16-THUNDER (25-24) vs 1-HAWKS (41-9)
15-PELICANS (26-23) vs 2-WARRIORS (39-8)
14-SUNS (28-23) vs 3-GRIZZLIES (37-12)
13-BUCKS (27-22) vs 4-ROCKETS (34-15)
12-CAVALIERS (31-21) vs 5-BLAZERS (34-16)
11-BULLS (30-20) vs 6-RAPTORS (34-17)
10-WIZARDS (31-20) vs 7-MAVERICKS (34-18)
9-SPURS (31-18) vs 8-CLIPPERS (33-18)

So what changes?

*The Pelicans and Thunder are now in the playoffs while the Hornets (22-27) and Heat (21-28) are missing out.

*The Mavericks and Clippers now have home court in the first round while the Wizards and Bulls do not.

*Oddly, the top-seeded Hawks have a tougher matchup now in the first round (Thunder instead of Heat) while the second-seeded Warriors now have an easier matchup (Pelicans instead of Spurs).

That could lead to the second part of this league upheaval: realignment.  I've absolutely hate the current division format of six divisions.  It is dumb.  Heck, the NBA really doesn't use it and may as well just have a Western and Eastern conference and scrap the divisions.  So to hear this development is awesome to me.

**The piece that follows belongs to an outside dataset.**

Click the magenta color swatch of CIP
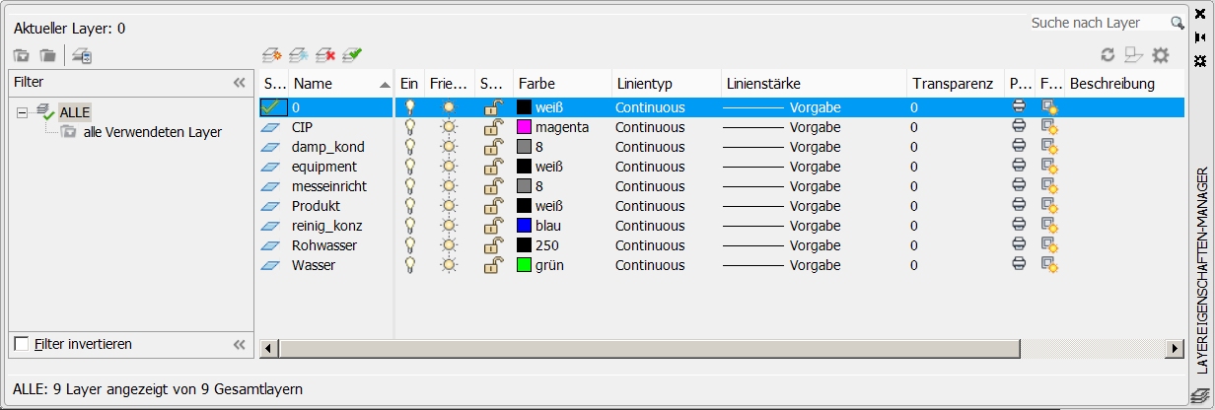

However, with the advent of a full-on playoff format, then I feel divisions could be workable again.  Instead of having six divisions or even no divisions ... let's have five.  And, really, they fit pretty darn well:

ATLANTIC:  Boston, Brooklyn, New York, Philadelphia, Toronto, Washington
SOUTHEAST:  Atlanta, Charlotte, Memphis, Miami, New Orleans, Orlando
CENTRAL:  Chicago, Cleveland, Detroit, Indiana, Milwaukee, Minnesota
MIDWEST:  Dallas, Denver, Houston, Oklahoma City, San Antonio, Utah
PACIFIC:  Golden State, LA Clippers, LA Lakers, Phoenix, Portland, Sacramento


Have the five division winners guaranteed a spot in the playoffs with 11 wildcards.  Also scheduling would be better.  You would play two teams in your division five times each and four games each against the other three division teams.  Then you will play each team in two divisions three times and three teams in the other two divisions twice.  Those divisions will rotate year to year.

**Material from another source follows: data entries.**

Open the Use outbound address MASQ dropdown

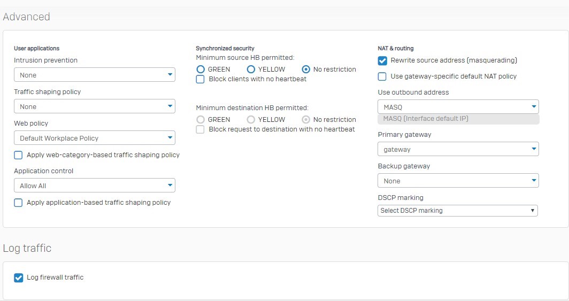click(458, 106)
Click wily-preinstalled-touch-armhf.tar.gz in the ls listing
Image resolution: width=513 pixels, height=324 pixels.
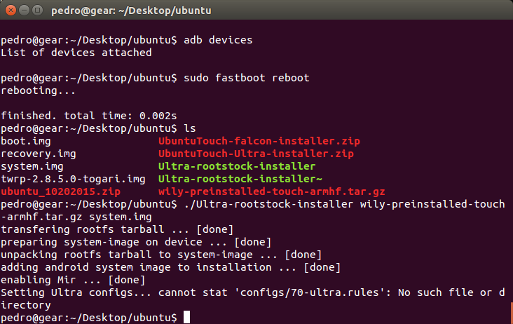point(271,191)
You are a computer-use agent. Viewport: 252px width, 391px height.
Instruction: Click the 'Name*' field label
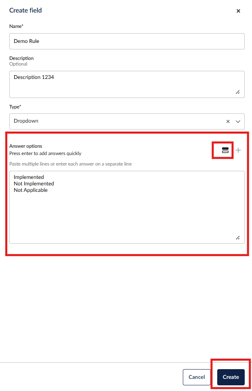pyautogui.click(x=16, y=26)
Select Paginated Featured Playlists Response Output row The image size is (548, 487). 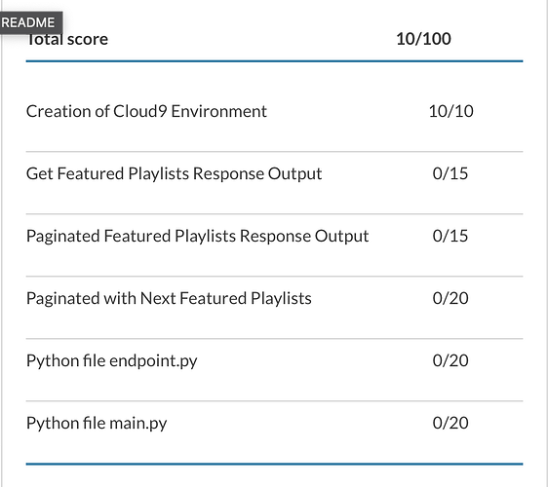point(274,236)
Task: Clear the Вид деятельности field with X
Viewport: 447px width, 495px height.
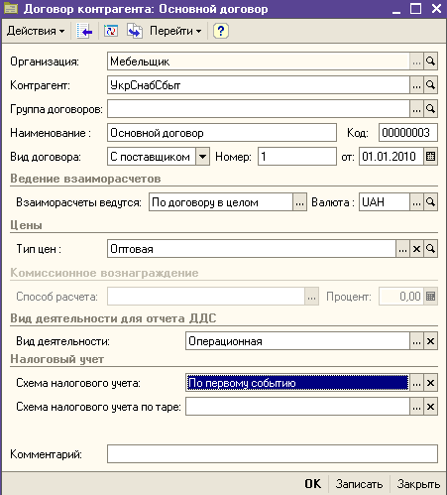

Here are the "five time rivals":

Celtics-Nets-Knicks, Sixers-Raptors-Wizards, Hawks-Hornets-Grizzlies, Pelicans-Magic-Heat, Bulls-Bucks-Wolves, Cavaliers-Pistons-Pacers, Mavericks-Rockets-Spurs, Nuggets-Jazz-Thunder, Warriors-Kings-Blazers, Clippers-Lakers-Suns,

Let's take the Lakers for example in this exercise.  Lakers would face the Clippers and Suns five times each, the Warriors, Kings and Blazers four times each.  They'd face the Midwest and Atlantic teams three times each and the Southeast and Central teams twice each.  There's 82 games.

It would help the current travel concerns.  Basically, the Lakers play the Clippers the same amount as they play the Grizzlies.  Under the new format, they'd play the teams closer in geography more.